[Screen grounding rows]
====

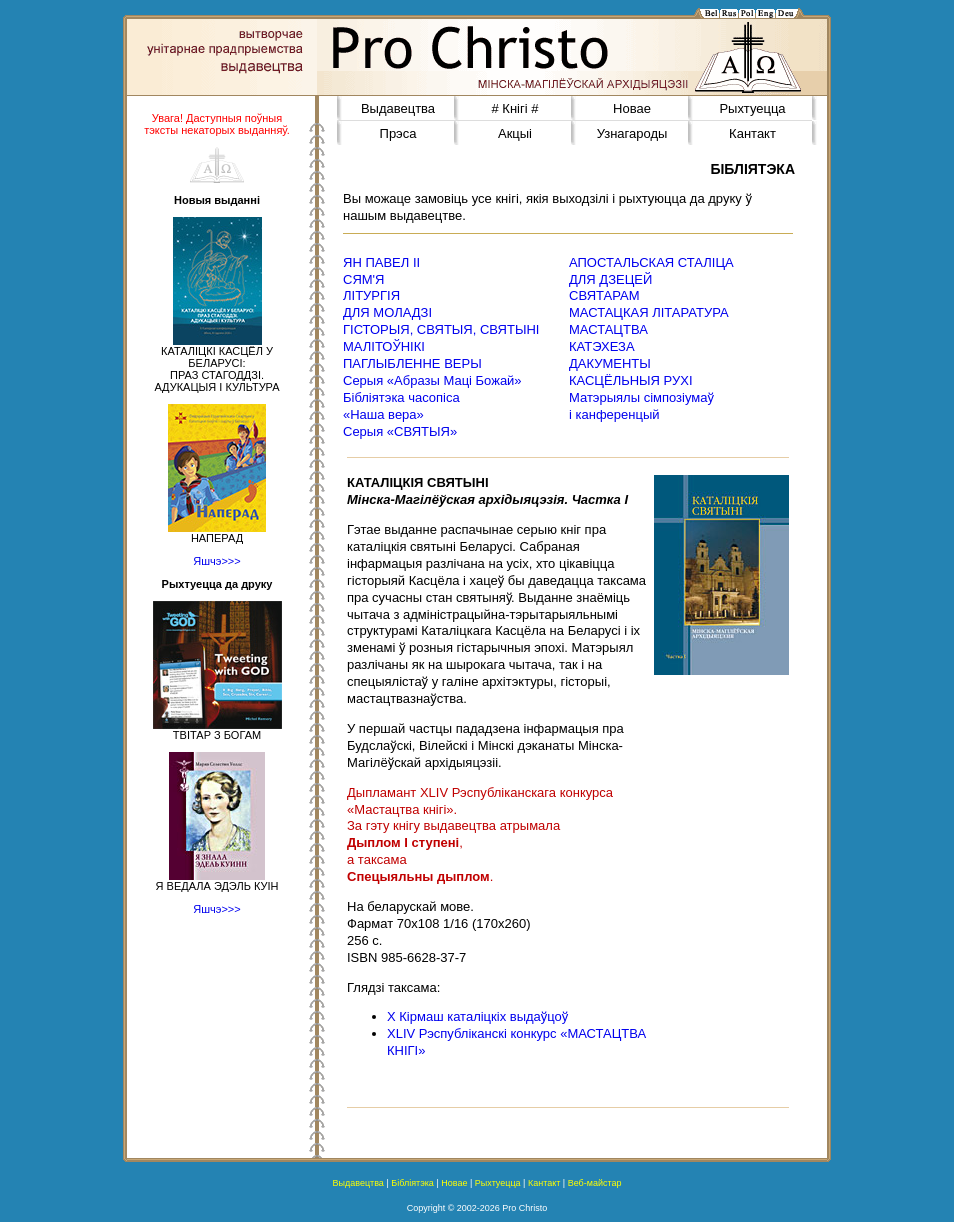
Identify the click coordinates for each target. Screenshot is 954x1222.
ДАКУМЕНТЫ (610, 363)
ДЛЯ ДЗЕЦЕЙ (610, 279)
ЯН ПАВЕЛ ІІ (381, 262)
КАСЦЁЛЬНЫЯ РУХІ (631, 380)
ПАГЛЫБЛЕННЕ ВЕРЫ (412, 363)
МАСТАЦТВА (608, 329)
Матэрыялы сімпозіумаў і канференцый (641, 406)
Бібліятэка (412, 1183)
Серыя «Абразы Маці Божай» (432, 380)
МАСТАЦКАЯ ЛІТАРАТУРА (649, 312)
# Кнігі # (515, 108)
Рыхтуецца (752, 108)
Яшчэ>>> (216, 561)
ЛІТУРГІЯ (371, 295)
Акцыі (515, 133)
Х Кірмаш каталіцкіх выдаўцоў (477, 1016)
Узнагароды (632, 133)
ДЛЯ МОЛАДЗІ (387, 312)
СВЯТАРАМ (604, 295)
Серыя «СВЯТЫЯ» (400, 431)
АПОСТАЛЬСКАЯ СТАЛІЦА (651, 262)
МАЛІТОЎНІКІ (384, 346)
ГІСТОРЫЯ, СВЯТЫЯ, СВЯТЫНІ (441, 329)
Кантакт (752, 133)
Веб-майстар (595, 1183)
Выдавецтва (398, 108)
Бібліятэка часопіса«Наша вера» (401, 406)
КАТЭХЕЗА (602, 346)
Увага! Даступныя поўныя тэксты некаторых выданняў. (217, 124)
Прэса (398, 133)
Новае (632, 108)
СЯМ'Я (363, 279)
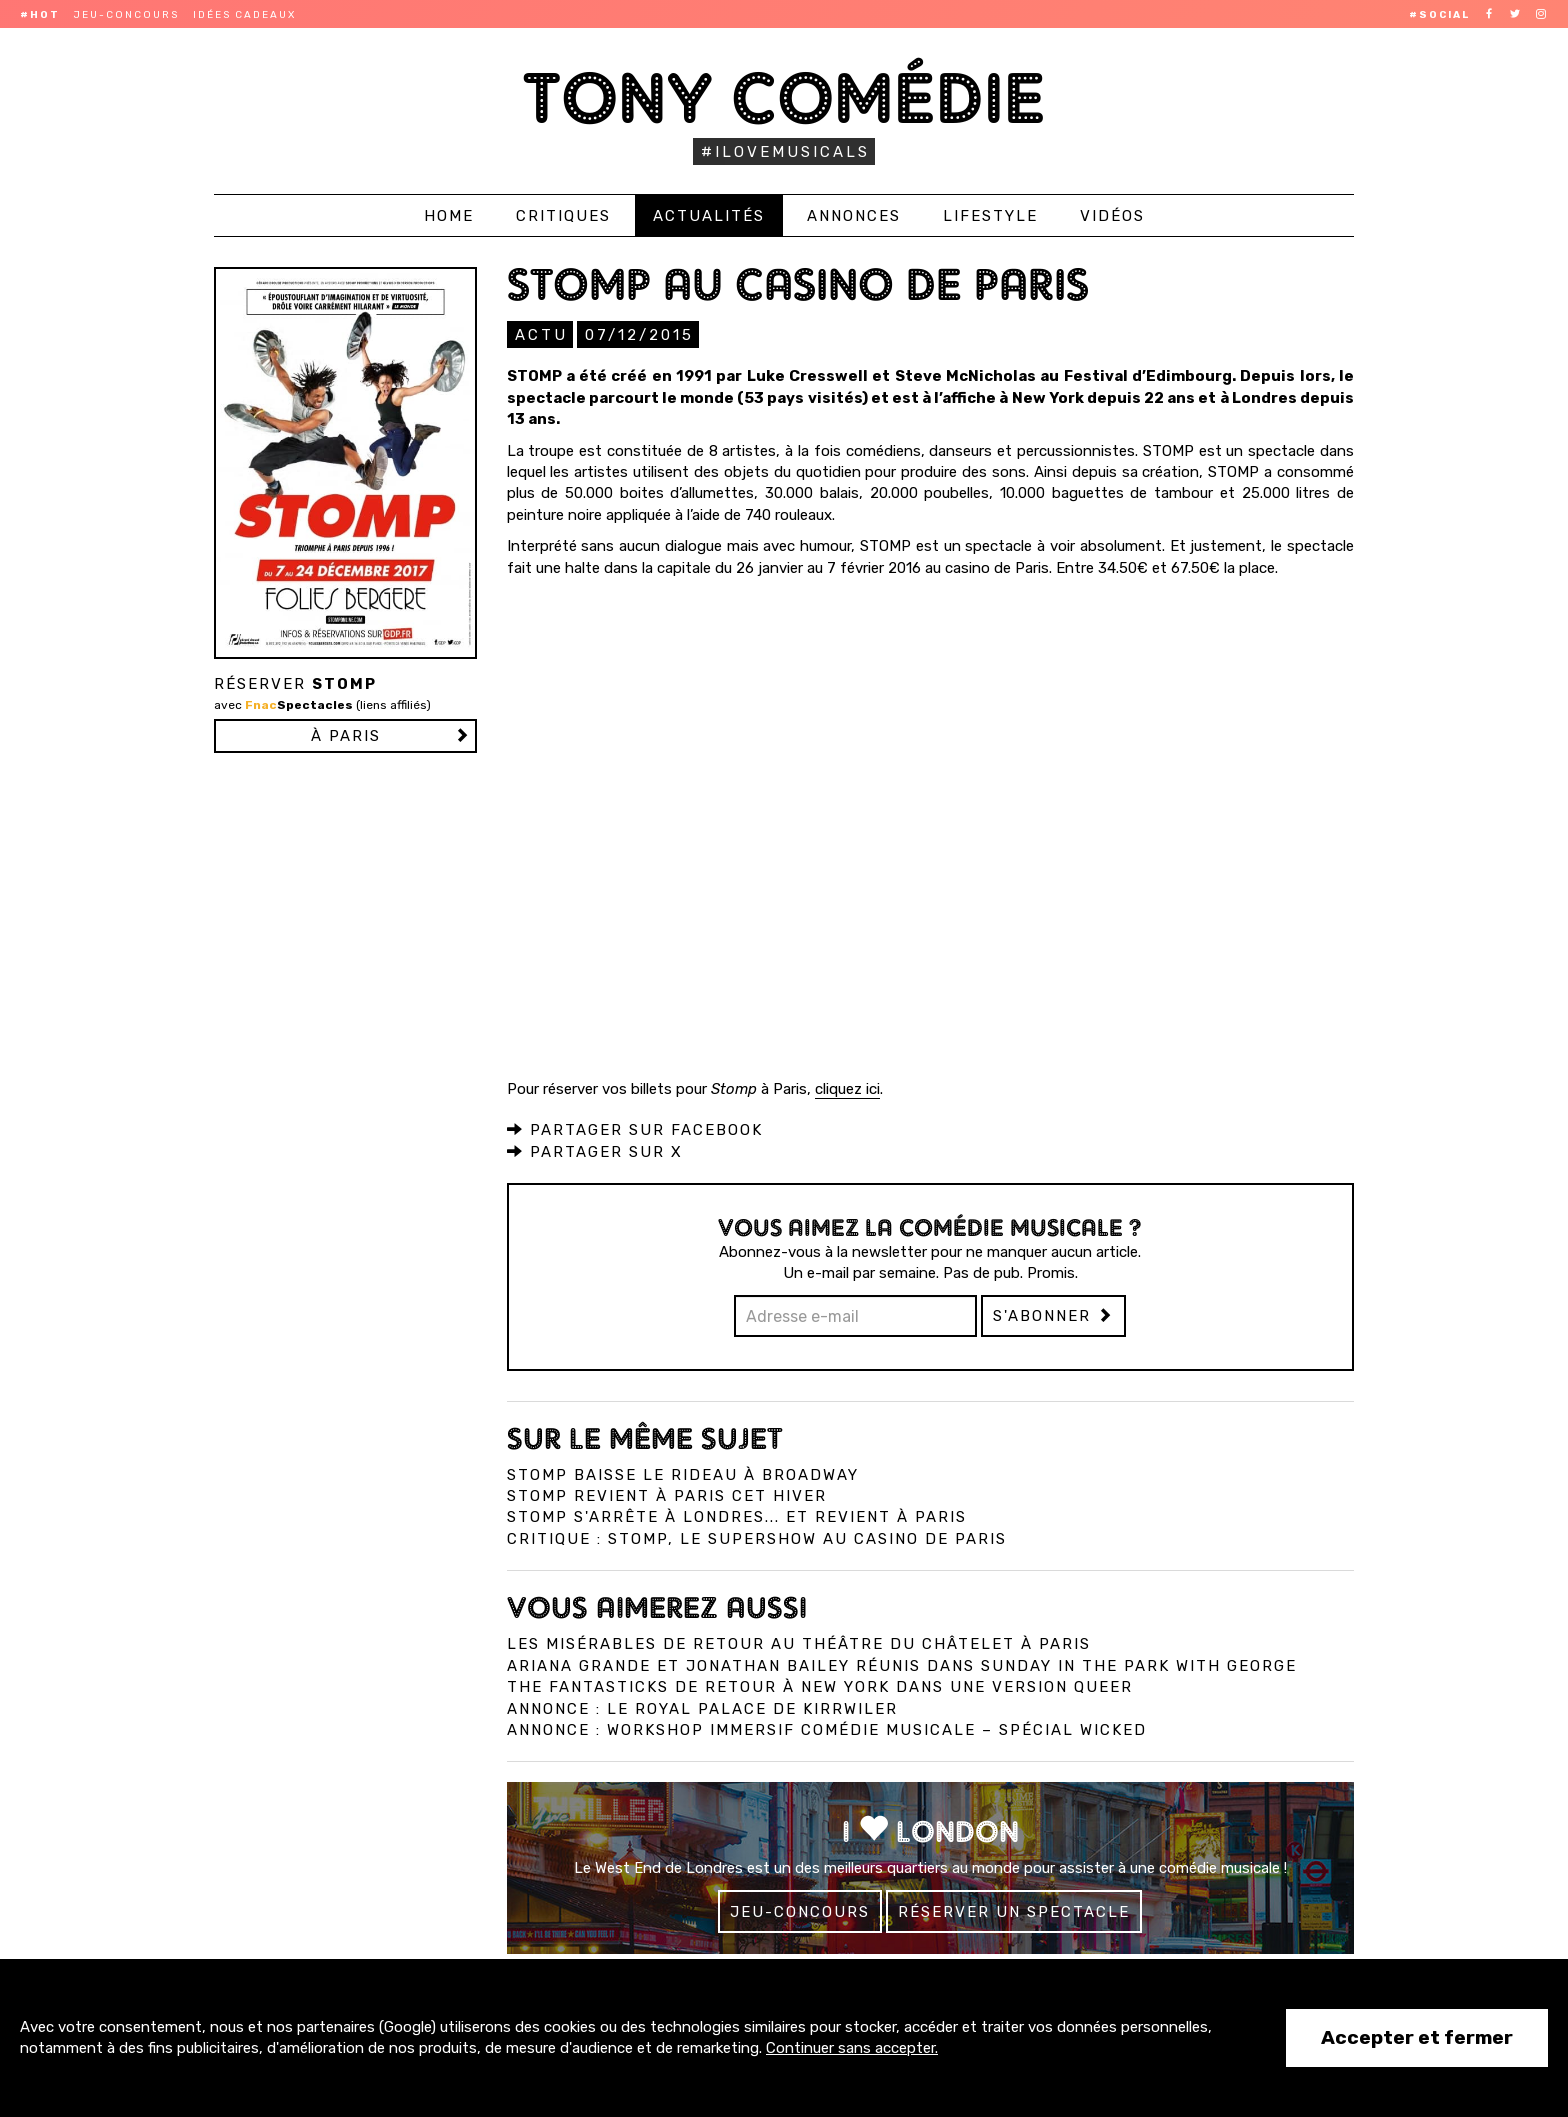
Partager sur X (595, 1151)
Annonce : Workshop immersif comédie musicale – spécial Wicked (827, 1729)
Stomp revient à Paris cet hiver (667, 1495)
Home (449, 216)
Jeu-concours (126, 15)
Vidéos (1112, 216)
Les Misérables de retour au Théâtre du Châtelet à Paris (799, 1643)
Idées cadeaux (244, 15)
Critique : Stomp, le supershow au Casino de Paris (757, 1538)
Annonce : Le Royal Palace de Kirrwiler (702, 1708)
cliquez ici (847, 1088)
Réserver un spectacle (1014, 1911)
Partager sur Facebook (635, 1129)
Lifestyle (990, 216)
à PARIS (346, 736)
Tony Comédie (784, 97)
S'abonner (1053, 1315)
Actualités (709, 216)
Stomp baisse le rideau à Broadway (683, 1474)
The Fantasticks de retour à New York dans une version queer (820, 1686)
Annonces (854, 216)
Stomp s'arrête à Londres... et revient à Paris (737, 1516)
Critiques (563, 216)
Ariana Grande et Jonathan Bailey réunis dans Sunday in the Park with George (902, 1665)
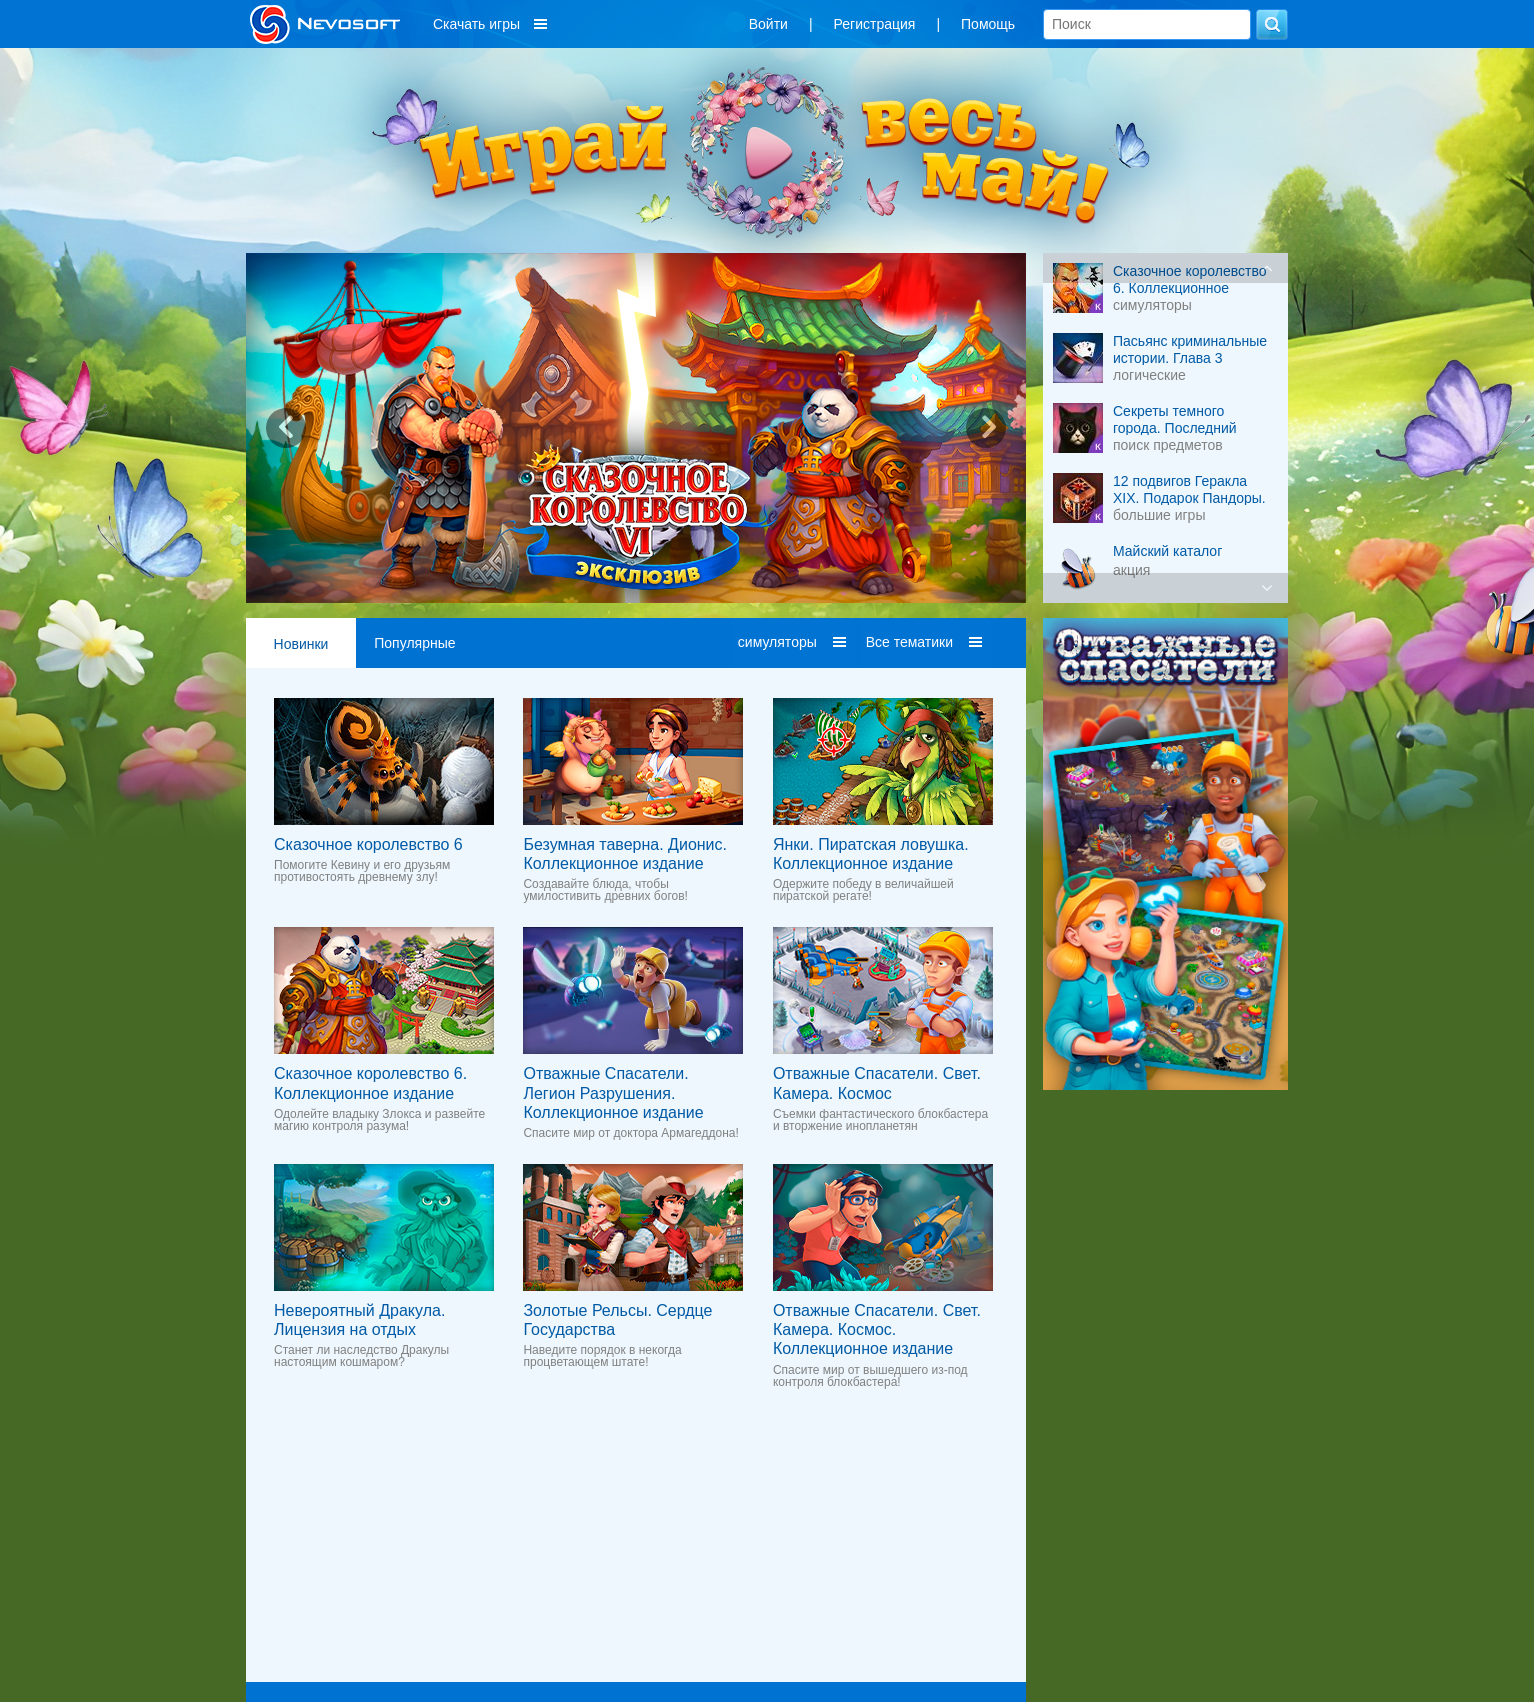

====

Please gather every row above that contains the string "Серыя" and copy each one out in full.

Task solution:
Серыя «Абразы Маці Божай» (432, 380)
Серыя «СВЯТЫЯ» (400, 431)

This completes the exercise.